»»
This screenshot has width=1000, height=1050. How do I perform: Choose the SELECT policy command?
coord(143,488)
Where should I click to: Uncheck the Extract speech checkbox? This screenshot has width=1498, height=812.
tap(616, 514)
««
»»
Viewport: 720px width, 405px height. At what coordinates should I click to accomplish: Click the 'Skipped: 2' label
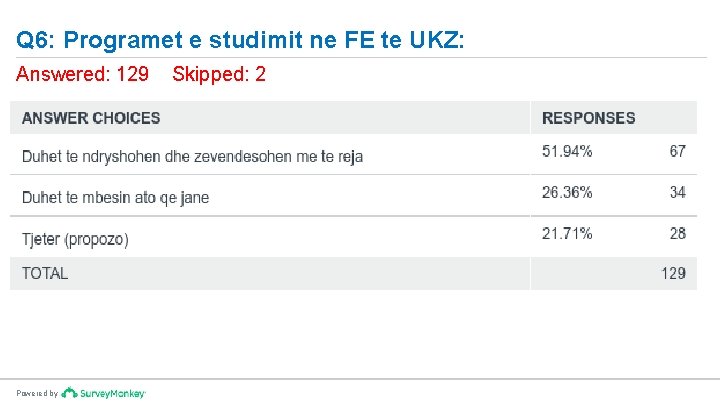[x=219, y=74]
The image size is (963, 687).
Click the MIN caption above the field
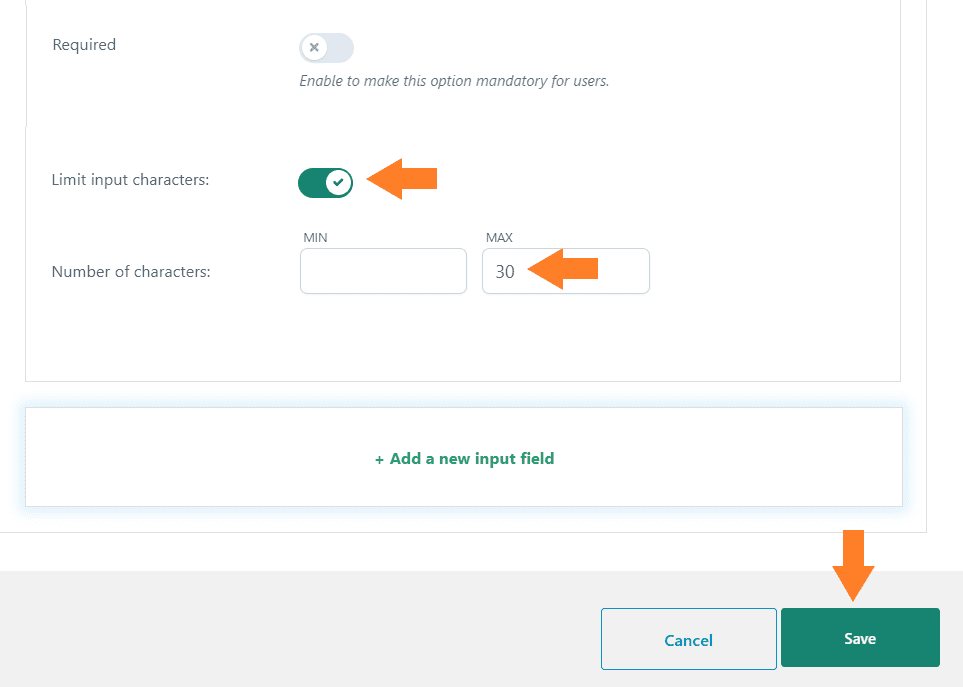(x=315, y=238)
««
»»
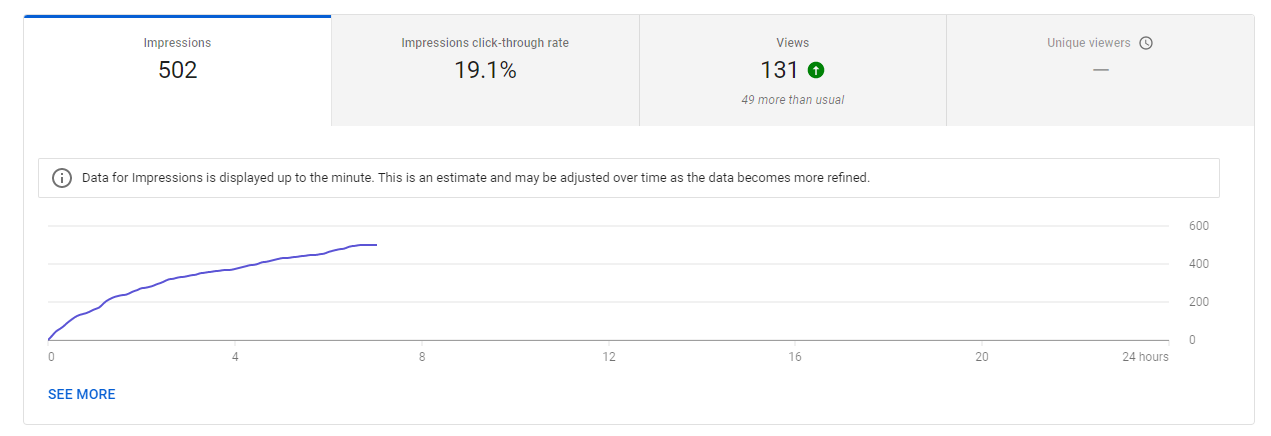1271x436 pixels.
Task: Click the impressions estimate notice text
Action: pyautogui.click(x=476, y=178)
««
Goal –
Express the lines of the data above as a JSON list of strings, one per line with blank lines dropped, beginning at the line that has "The image size is (963, 687)." and stopping after the line that has "(x=315, y=238)". Leave the pictures out of the list.

Task response –
[
  "The image size is (963, 687).",
  "Click the MIN caption above the field",
  "(x=315, y=238)"
]